Initially, Yaga Gathering was called Shambala Festival—named for the mythical hidden kingdom of Shambhala. The first event took place from 18 to 20 July 2003; it was small (250 attendees). Organisers produced a second festival in 2005, and the third festival in 2006. In 2007 the festival was renamed as Yaga Gathering. Despite the growht to approach 5000 participants in 2024-2025 the site of the festival has remained in Ežeraitis Forest which in is about 60 km south of Vilnius.

Most of the festival infrastructure is built using biodegradable materials. and it has been referred as one of the major experimental grounds for Liethuanian post-folklore electronic music.

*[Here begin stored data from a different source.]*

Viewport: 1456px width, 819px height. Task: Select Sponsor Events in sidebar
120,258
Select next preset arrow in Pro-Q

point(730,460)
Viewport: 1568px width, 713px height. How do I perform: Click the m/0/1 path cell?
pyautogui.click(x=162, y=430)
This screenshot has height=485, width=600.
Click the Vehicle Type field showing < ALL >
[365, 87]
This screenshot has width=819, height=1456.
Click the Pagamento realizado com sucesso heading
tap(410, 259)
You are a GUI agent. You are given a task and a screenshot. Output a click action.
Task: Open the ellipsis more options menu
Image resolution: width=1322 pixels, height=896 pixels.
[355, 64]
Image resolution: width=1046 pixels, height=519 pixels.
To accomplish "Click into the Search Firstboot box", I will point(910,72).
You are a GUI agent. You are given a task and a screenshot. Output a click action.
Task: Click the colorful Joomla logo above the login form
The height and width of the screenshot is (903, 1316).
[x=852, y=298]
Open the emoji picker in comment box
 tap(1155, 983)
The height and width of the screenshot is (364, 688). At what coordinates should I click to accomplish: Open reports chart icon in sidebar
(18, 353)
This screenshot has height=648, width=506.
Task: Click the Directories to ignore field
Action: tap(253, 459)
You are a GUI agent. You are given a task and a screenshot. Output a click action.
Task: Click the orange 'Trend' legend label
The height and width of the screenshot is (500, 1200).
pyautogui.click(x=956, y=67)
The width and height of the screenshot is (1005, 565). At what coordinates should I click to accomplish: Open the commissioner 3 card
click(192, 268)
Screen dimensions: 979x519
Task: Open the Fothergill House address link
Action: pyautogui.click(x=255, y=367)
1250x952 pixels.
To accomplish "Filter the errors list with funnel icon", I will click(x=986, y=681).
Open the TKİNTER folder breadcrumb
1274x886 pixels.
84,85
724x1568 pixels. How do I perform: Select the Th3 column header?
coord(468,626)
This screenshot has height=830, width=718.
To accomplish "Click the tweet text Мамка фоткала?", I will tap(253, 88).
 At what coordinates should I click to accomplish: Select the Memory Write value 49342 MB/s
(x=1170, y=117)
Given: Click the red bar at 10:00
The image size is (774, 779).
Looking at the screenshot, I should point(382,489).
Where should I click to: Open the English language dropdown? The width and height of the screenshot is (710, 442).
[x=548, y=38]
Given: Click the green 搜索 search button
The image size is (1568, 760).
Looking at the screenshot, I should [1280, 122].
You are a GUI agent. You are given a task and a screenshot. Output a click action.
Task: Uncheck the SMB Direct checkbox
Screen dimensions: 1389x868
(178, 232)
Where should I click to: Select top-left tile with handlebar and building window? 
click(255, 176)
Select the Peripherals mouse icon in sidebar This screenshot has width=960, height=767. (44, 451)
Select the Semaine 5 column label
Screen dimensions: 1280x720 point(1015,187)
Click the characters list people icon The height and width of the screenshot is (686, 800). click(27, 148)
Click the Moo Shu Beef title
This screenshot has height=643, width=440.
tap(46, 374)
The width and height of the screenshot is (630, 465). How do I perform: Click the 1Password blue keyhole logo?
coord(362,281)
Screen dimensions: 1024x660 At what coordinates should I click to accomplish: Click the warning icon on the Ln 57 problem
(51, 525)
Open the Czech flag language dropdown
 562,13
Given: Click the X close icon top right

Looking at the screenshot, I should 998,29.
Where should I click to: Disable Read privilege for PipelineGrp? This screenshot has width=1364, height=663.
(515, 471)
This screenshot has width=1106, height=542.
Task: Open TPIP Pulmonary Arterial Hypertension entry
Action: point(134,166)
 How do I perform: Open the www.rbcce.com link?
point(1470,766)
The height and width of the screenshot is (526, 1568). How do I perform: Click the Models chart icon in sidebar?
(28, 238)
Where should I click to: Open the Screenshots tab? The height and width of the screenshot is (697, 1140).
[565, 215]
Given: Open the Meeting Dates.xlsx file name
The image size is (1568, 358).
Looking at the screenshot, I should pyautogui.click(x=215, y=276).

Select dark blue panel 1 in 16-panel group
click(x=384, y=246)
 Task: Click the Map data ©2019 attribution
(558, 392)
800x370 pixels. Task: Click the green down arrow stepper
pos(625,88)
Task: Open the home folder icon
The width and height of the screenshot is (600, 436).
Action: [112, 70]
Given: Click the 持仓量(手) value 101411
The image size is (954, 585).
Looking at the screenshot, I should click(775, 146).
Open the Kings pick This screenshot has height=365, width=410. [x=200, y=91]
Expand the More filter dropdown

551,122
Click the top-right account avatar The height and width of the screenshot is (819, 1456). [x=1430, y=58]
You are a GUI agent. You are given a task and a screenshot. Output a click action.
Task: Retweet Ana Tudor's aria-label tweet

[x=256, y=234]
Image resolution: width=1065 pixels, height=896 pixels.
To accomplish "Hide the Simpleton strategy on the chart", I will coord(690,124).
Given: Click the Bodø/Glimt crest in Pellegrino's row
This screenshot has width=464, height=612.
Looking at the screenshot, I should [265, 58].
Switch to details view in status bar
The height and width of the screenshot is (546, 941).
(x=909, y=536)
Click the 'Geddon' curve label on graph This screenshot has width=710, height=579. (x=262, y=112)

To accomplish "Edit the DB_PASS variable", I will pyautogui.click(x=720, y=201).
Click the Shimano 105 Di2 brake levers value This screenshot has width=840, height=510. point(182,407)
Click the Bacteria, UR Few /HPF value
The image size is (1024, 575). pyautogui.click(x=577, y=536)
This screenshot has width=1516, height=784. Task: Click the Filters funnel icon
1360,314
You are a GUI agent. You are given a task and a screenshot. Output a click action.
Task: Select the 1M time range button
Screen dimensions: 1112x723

== Contemporary (2020-) ==
Recent post-pandemic editions of Yaga Gathering (2024–2025) have attracted approximately 5,000 attendees.  DJs and live bands from nearby countries perform across four music stages: the Valley Stage, the Pinegrove Stage, the Duskwood Stage, and the Outmost Stage . From its content, the festival has aimed to extend its outreach from psytrance to wider artistic approaches and feature participatory art installations, open-air cinema, the Discovery Stage for lectures and presentations, a healing area offering yoga and meditation sessions, a handicraft workshop area, and host a designated children’s area.

A feature in Wonderland Magazine describes Yaga Gathering as a countercultural festival held in the forests of Lithuania, combining trance music with spiritual and healing practices. The article notes that the event has grown from a small gathering into an international festival while maintaining its independence from corporate sponsorship and its emphasis on community and personal transformation.